需要指定一个数据库(database)和一个collection(相当于关系数据库中的表)。
×××××××××××××
options:
--help produce help message
-v [ --verbose ] be more verbose (include multiple times for more
verbosity e.g. -vvvvv)
-h [ --host ] arg mongo host to connect to ("left,right" for pairs)
-d [ --db ] arg database to use
-c [ --collection ] arg collection to use (some commands)
-u [ --username ] arg username
-p [ --password ] arg password
--dbpath arg directly access mongod data files in the given path,
instead of connecting to a mongod instance - needs to
lock the data directory, so cannot be used if a
mongod is currently accessing the same path
--directoryperdb if dbpath specified, each db is in a separate
directory
-f [ --fields ] arg comma seperated list of field names e.g. -f name,age
--fieldFile arg file with fields names - 1 per line
--ignoreBlanks if given, empty fields in csv and tsv will be ignored
--type arg type of file to import. default: json (json,csv,tsv)
--file arg file to import from; if not specified stdin is used
--drop drop collection first
--headerline CSV,TSV only - use first line as headers
×××××××××××××
MongoDB提供了比JSON丰富的多的数据格式,例如JSON中没有date数据类型,但是通过如下结构:
{"somefield" : 123456, "created_at" : {"$date" : 1285679232000}}
mongoimport 将create_at转换为Date类型数据了。
注意:像这里的$date这样的实现确定的数据类型必须加双引号,否则无法正确解析。
mongoexport
这个工具可以将一个collection导出为JSON为CSV格式的文件。
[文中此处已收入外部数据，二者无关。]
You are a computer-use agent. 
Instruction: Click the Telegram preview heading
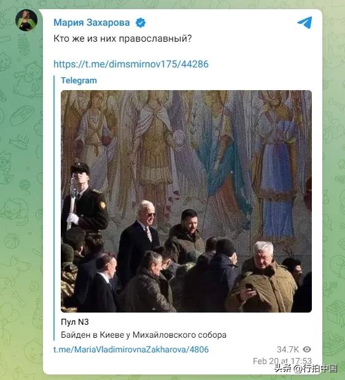click(x=79, y=80)
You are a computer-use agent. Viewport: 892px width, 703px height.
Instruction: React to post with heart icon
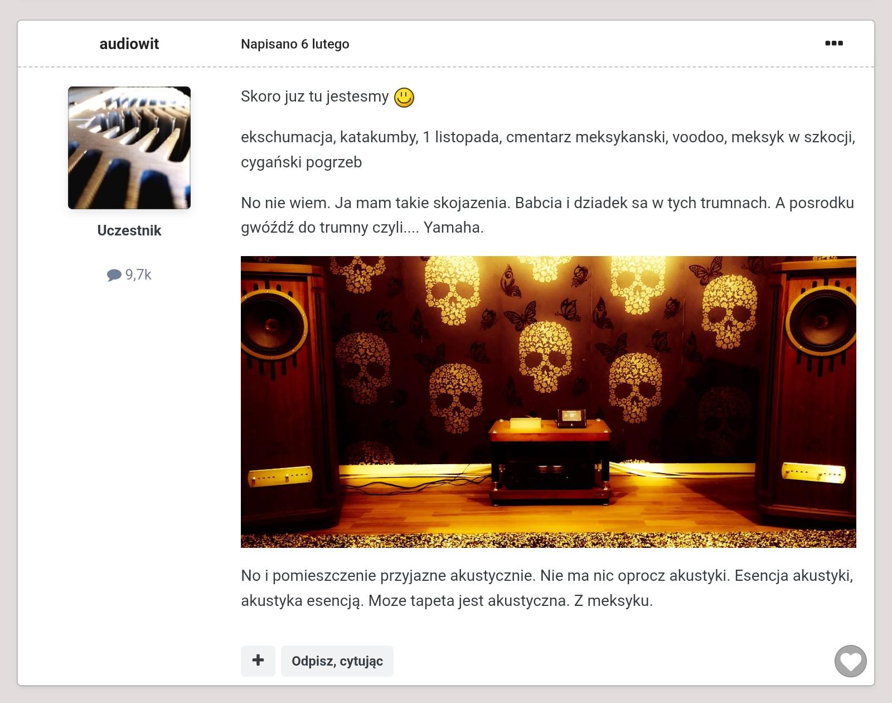point(850,661)
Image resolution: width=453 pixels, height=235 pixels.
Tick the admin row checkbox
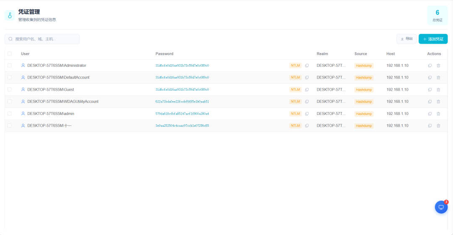coord(10,114)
可以指定导出哪些数据项,也可以根据给
定的条件导出数据。
如果想导出CSV格式的文件,需要指定数据项的次序。
×××××××××××××
options:
--help produce help message
-v [ --verbose ] be more verbose (include multiple times for more
verbosity e.g. -vvvvv)
-h [ --host ] arg mongo host to connect to ("left,right" for pairs)
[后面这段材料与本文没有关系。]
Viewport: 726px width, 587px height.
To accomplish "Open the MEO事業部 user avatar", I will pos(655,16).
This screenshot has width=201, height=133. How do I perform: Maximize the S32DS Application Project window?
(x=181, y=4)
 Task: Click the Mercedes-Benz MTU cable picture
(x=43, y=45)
-d [ --db ] arg database to use
-c [ --collection ] arg where 'arg' is the collection to use
-u [ --username ] arg username
-p [ --password ] arg password
--dbpath arg directly access mongod data files in the given path,
instead of connecting to a mongod instance - needs to
lock the data directory, so cannot be used if a
mongod is currently accessing the same path
--directoryperdb if dbpath specified, each db is in a separate
directory
-q [ --query ] arg query filter, as a JSON string
-f [ --fields ] arg comma seperated list of field names e.g. -f name,age
--csv export to csv instead of json
-o [ --out ] arg output file; if not specified, stdout is used
×××××××××××××
mongodump
这个用于对数据库进行备份。
×××××××××××××
options:
--help produce help message
-v [ --verbose ] be more verbose (include multiple times for more
verbosity e.g. -vvvvv)
-h [ --host ] arg mongo host to connect to ("left,right" for pairs)
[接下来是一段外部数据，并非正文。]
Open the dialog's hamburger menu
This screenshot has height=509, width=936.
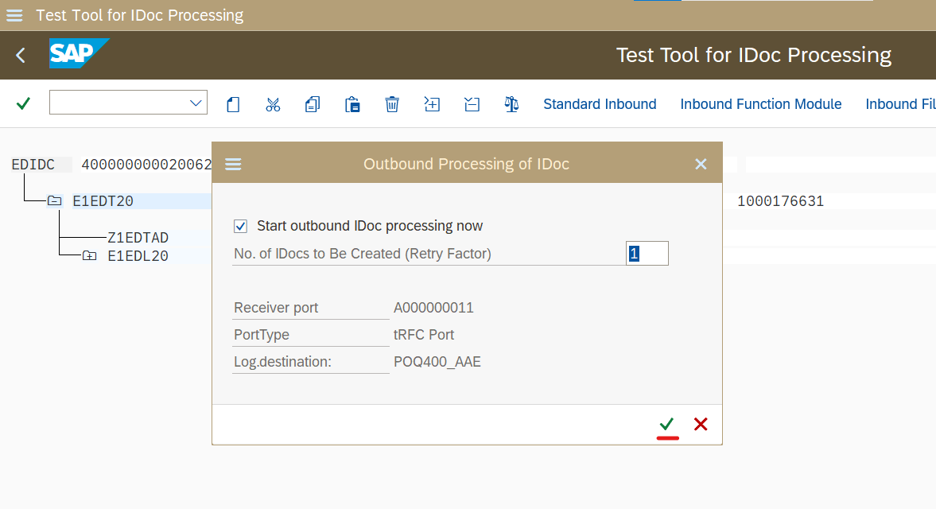(x=233, y=164)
-d [ --db ] arg database to use
-c [ --collection ] arg collection to use (some commands)
-u [ --username ] arg username
-p [ --password ] arg password
--dbpath arg directly access mongod data files in the given path,
instead of connecting to a mongod instance - needs
to lock the data directory, so cannot be used if a
mongod is currently accessing the same path
--directoryperdb if dbpath specified, each db is in a separate
directory
-o [ --out ] arg (=dump) output directory
-q [ --query ] arg json query
×××××××××××××
例如:导出所有数据库中的所有collects,使用mongodump加上--host参数就可以了,在本地会产生一个dump命名的文件夹。
×××××××××××××
$ ./mongodump --host prod.example.com
connected to: prod.example.com
all dbs
DATABASE: log to dump/log
log.errors to dump/log/errors.bson
713 objects
log.analytics to dump/log/analytics.bson
234810 objects
DATABASE: blog to dump/blog
blog.posts to dump/log/blog.posts.bson
59 objects
DATABASE: admin to dump/admin
×××××××××××××
例如:导出指定数据库中的一个指定的collection,导出结果是一个.bson文件。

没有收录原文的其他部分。